From wicked queens, beautiful princesses, elves, monsters, and goblins to giants, glass slippers, poisoned apples, magic keys, and mirrors, the characters and images of fairy tales have cast a spell over readers and audiences, both adults and children, for centuries. These fantastic stories have travelled across cultural borders, and been passed on from generation to generation, ever-changing, renewed with each re-telling. Few forms of literature have greater power to enchant us and rekindle our imagination than a fairy tale. But what is a fairy tale? Where do they come from and what do they mean?
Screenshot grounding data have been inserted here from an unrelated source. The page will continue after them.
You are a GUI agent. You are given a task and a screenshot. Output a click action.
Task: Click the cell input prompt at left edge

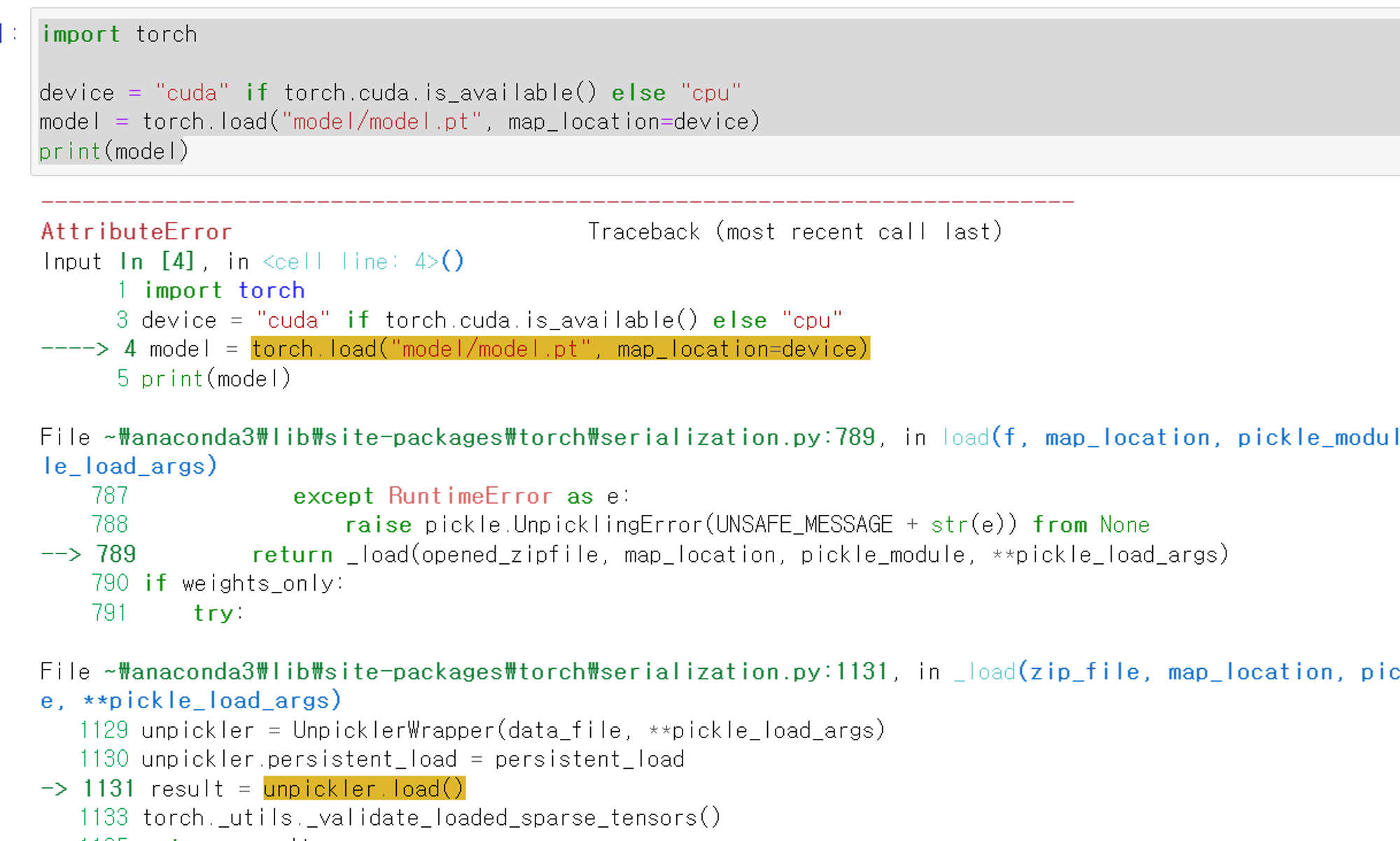[x=10, y=34]
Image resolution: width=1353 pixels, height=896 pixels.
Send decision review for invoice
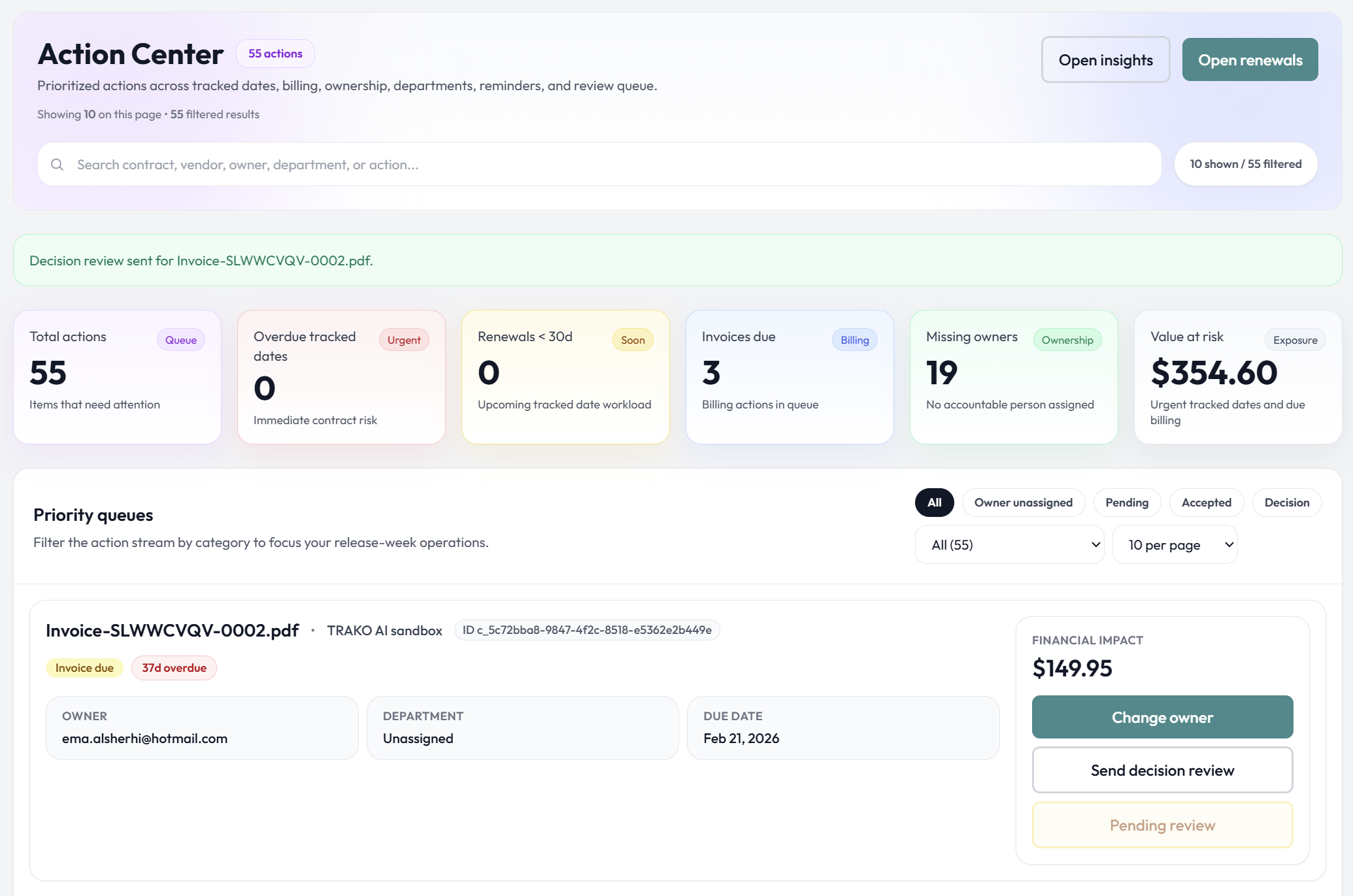(x=1161, y=771)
What do they try and communicate to us about morality, sexuality, and society? The range of fairy tales stretches across great distances and time; their history is entangled with folklore and myth, and their inspiration draws on ideas about nature and the supernatural, imagination and fantasy, psychoanalysis, and feminism. Marina Warner has loved fairy tales over a long writing life, and she explores here a multitude of tales through the ages, their different manifestations on the page, the stage, and the screen. From the phenomenal rise of Victorian and Edwardian literature to contemporary children's stories, Warner unfolds a glittering array of examples, from classics such as Red Riding Hood, Cinderella, and The Sleeping Beauty, the Grimm Brothers' Hansel and Gretel, and Hans Andersen's The Little Mermaid, to modern-day realizations including Walt Disney's Snow White and gothic interpretations such as Pan's Labyrinth. In ten succinct chapters, Marina Warner digs into a rich hoard of fairy tales in their brilliant and fantastical variations, in order to define a genre and evaluate a literary form that keeps shifting through time and history. Her book makes a persuasive case for fairy tale as a crucial repository of human understanding and culture.